How do you satisfy a Judgement in PA?

How do you satisfy a Judgement in PA?

If a judgment debtor has paid in full, settled, or otherwise complied with a judgment rendered in a magisterial district court, anyone interested in the judgment may request the entry of satisfaction of the judgment by filing a written request in the office of the magisterial district judge who rendered the judgment.

What is a satisfaction payment?

What Is Satisfaction and Release? Satisfaction and release is the formal paperwork stating that a consumer has paid the full amount owed under a court judgment. A satisfaction and release proves that they have paid their debt and prevents creditors from trying to recover more money from them.

Can a plaintiff file a motion for summary judgment?

However, not every case will be appropriate for a plaintiff’s motion for summary judgment. You have to examine both the legal issues and what the facts are, or can reasonably be inferred as being, before deciding to put forward the time and effort into preparing such a motion.
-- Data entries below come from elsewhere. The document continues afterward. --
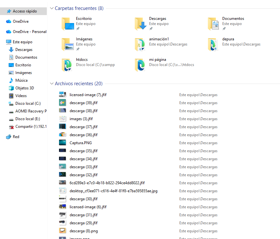Open the depura folder icon
The height and width of the screenshot is (239, 280).
pos(214,45)
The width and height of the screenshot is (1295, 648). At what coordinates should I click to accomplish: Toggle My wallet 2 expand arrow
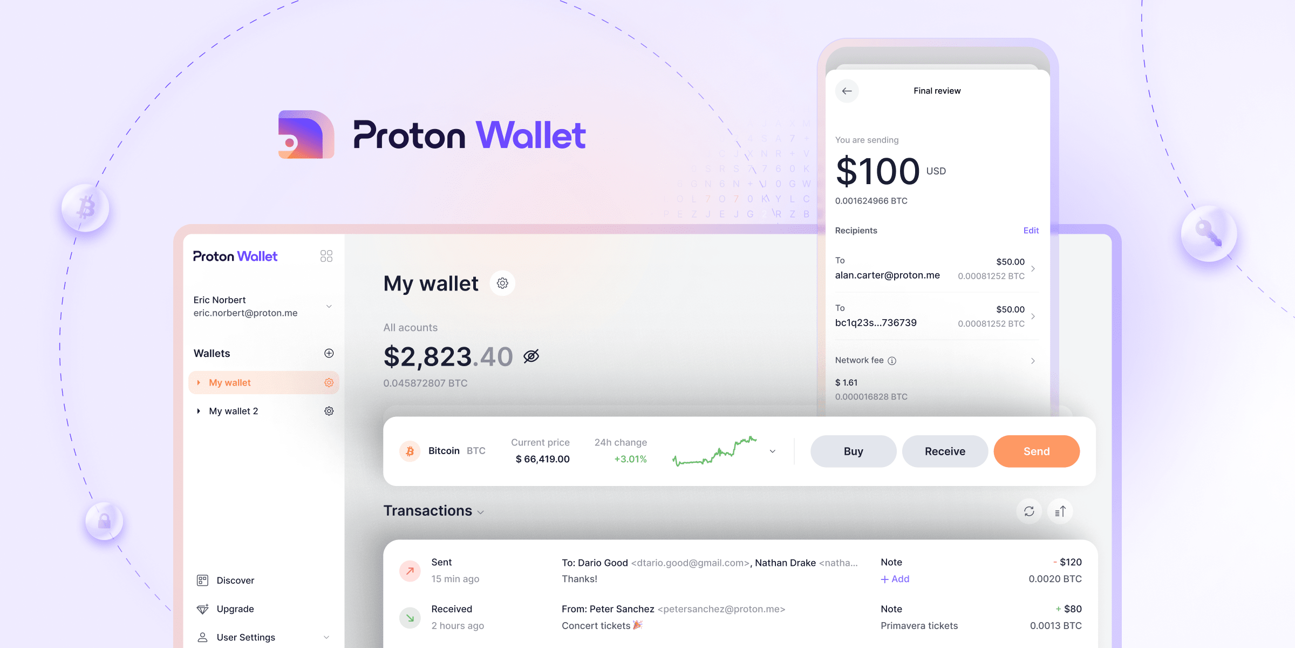pyautogui.click(x=198, y=411)

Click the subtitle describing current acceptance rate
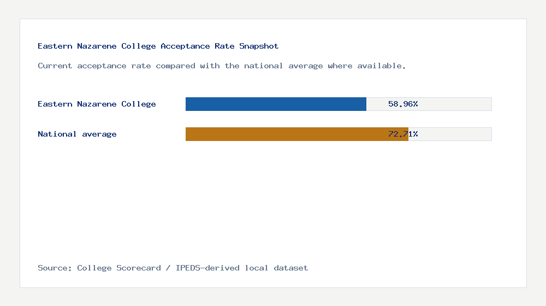pyautogui.click(x=222, y=66)
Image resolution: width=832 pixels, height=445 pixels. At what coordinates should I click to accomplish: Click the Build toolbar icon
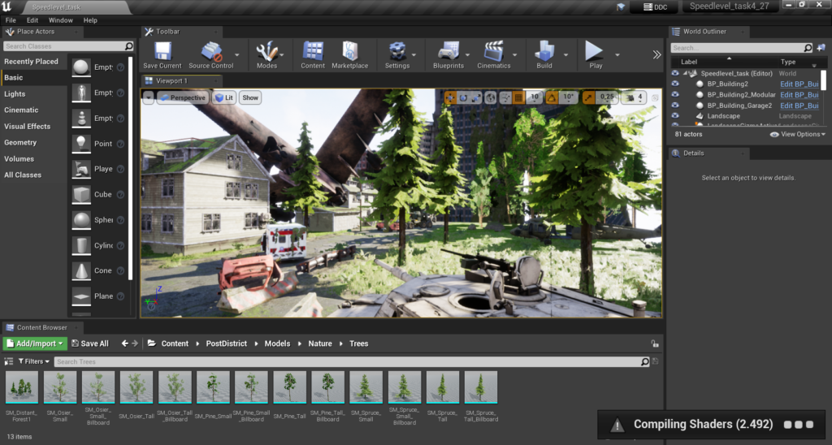click(x=544, y=53)
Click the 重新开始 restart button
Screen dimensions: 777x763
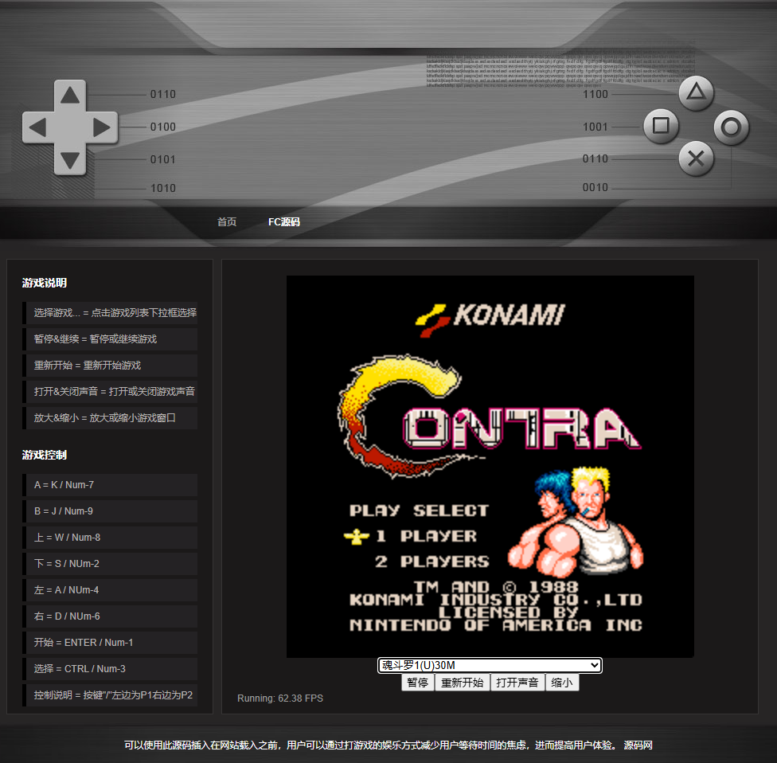[462, 683]
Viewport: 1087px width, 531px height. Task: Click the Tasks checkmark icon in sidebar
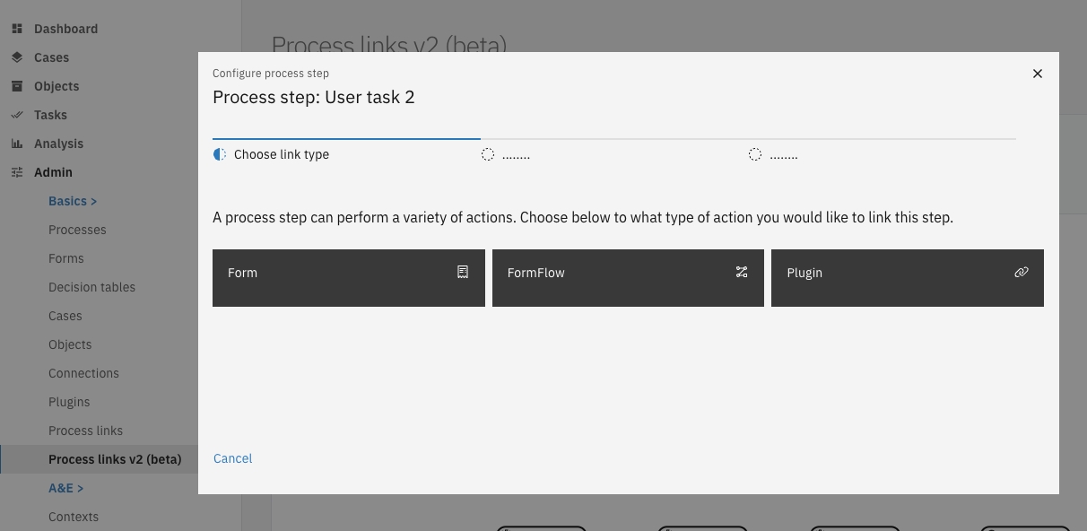17,115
What are the requirements for filing a motion to dismiss?

Requirements for Filing a Motion to Dismiss. Filing a Motion to Dismiss requires a written document be filed with the court, stating the reason the dismissal is requested. The written motion should be supported by evidence, such as police reports, affidavits, or other pertinent evidence.

Can a touch device motion for summary judgment?

Touch devices users can use touch and swipe gestures. In representing plaintiffs, a motion for summary judgment1 is dreaded. Months, if not years of preparing a case for trial could be all for naught at the end of this dispositive motion practice. But what if the tables were turned?

When to use a motion for summary adjudication?

The Rule provides for specific documents required in support of the motion as well as specifics regarding the separate statement of undisputed facts. (CRC 3.1350 (c), (d), (h).) Note that for a motion for summary adjudication, the notice must state the “affirmative defense” or “issues of duty” sought to be adjudicated. (CRC 3.1350 (b).)